Floppy disks again

From: Allison J Parent <allisonp_at_world.std.com>
Date: Tue Oct 12 22:20:54 1999

<> 48tpi single sided (sa400)
<> 48tpi double sided (sa450)
<> 96tpi single sided (teac Fd55E or DEC RX50)
<> 96tpi double sided (teac FD55F)
<> 100tpi single and double sided models (micropolis I think)
<>
<
<Ok, I wasn't aware of any 96tpi drives except the HD ones... Were
<they ever used in the PC marketplace, or was it mostly a DEC thing?
<After re-reading my uVAX manual about the RX50, I agree it is a

In the PC market place... what that? ;) Ok, No. PCs used 48tpi and the
later 96tpi/all mode (fd55gfv or similar).
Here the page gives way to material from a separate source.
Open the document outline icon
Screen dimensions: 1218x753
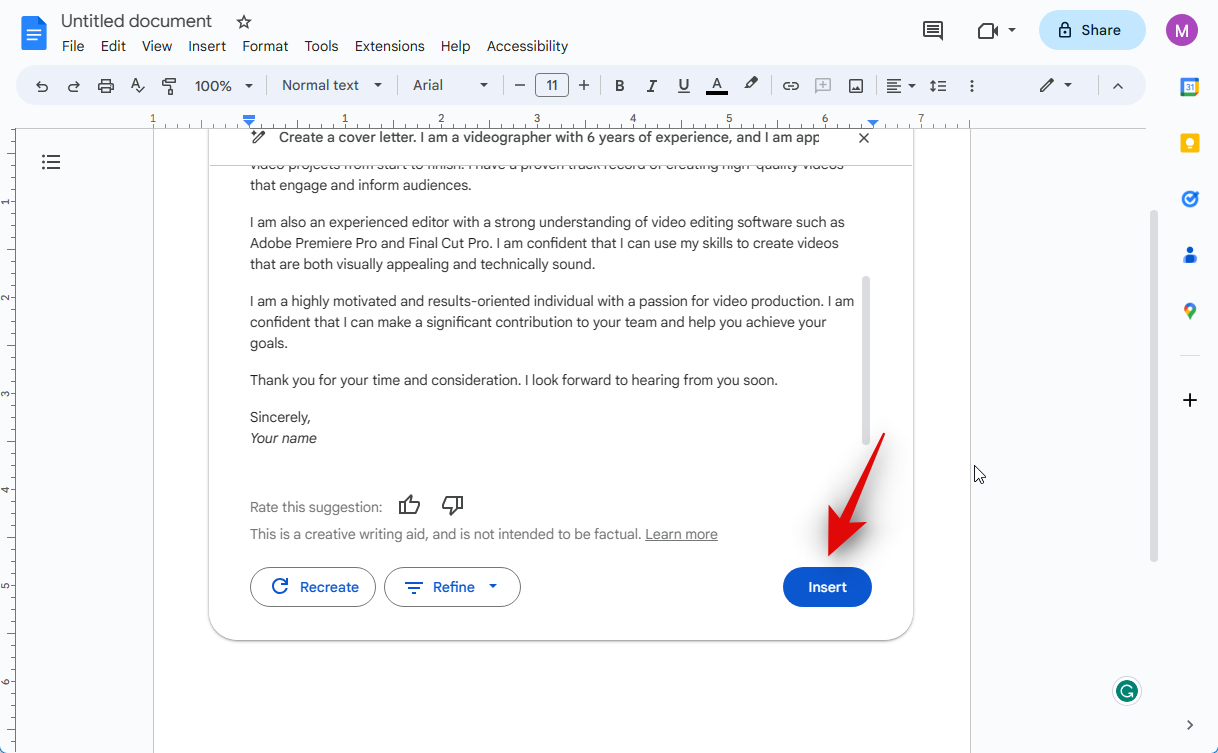[x=51, y=162]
Most of the 96tpi drives known as QD were in the CPM/CCdos/Zdos market
and were DD rate but double storage due to twice the tracks of the 48 tpi
drives (hence quad density). The same format that gave 360k on a 48tpi
two sided drive allowed 720k on a QD drive by virtue of more tracks.

<96tpi single sided drive, though the manual says: "Use only formatted
<RX50 diskettes, available from DIGITAL or its licensed distributors"
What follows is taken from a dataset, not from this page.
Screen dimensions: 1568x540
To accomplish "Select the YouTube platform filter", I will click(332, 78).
RX50 is not a media problem it's a formatting problem as it's 10 512byte
sectors per track and the 1793 (and kin) really are the correct parts to
exactly duplicate that format. Most PCs can with the right drive format
RX50 media (teac FD55E or 55F with correct jumpers in place).

RX50 media is standard two sided DD
media. I use it for RX180 and also RX180 for RX50 properly erased and
formatted and both work in PCs as 360k media (erased and formatted).
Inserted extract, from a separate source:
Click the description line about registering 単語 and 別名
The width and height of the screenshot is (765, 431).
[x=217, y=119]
<RX50 360K,96tpi,80tracks/side
<???? 720K,96tpi,80tracks/side - What was (is) this called? DSQD?

Yep! It was used in many machines but most were CPM based or PCdos
not on standard PC hardware( or CCdos on S100).

<DSHD 1.2M,96tpi,80tracks/side - can read older media, but writing
< is unreliable (head isn't wide
< enough to erase the whole old track)

Correct.

<If Bill indeed has DSDD media, bulk erasing the media before applying
<it to the 96tpi (non-HD) drive should work fine. This erases the old
<data from between the new (half as wide) tracks, so it doesn't
<interfere with reading.

Correct.

In the 5.25" drive market from 1977 to current the number and variation of
drives and controllers and formats used would make one batty. there were
for the most part only a few differnt media though. Most of the media with
the exception of 1.2mb (or it's derivitives) was all the same oxide and
any variation was hard sector, odd envelopes or only one side certified
good (though both were usually good.).

  FYI: I have NON-PC 5.25 media for:

        old 35track sa400s (verbatum and shugart) hard and soft sector
         (inclued the originals for my NS* system that have short window
          and the ICOM FDOS soft sector media with short window)
        Visual 1050 96tpi 1 and two sided variations. <FD55F and 55G>
        RX180 <sa400l and tandon TM100-1>
        RX50 (vms, POS, RT11, Rainbow, RSX, Netbsd, XXDP, OS8, WPS
              filesystems) <rx50>
        RX33 (dec 1.2m for Vaxmate and Later vaxen) <FD55GFV>
        Ti99/4 (40tr SSSD) <sa440L>
        H89 softsector <tm100-1>
        Kaypro (SSDD, DSDD, DSQD advent turborom format) <mix of drives>
        Ampro 48tpi and 96tpi CPM <I used FD55B 48tpi early on>
   And a box of misc mongrul formats.

Those are the ones in active use here. I've endevored to reduce the
number of formats to those. PCs I unilaterally have discontinued active
5.25 media use as it's inconsistant at best and 3.5" is supported in most
I use (I have one system that can do 360, 1.2 or ?? if need be).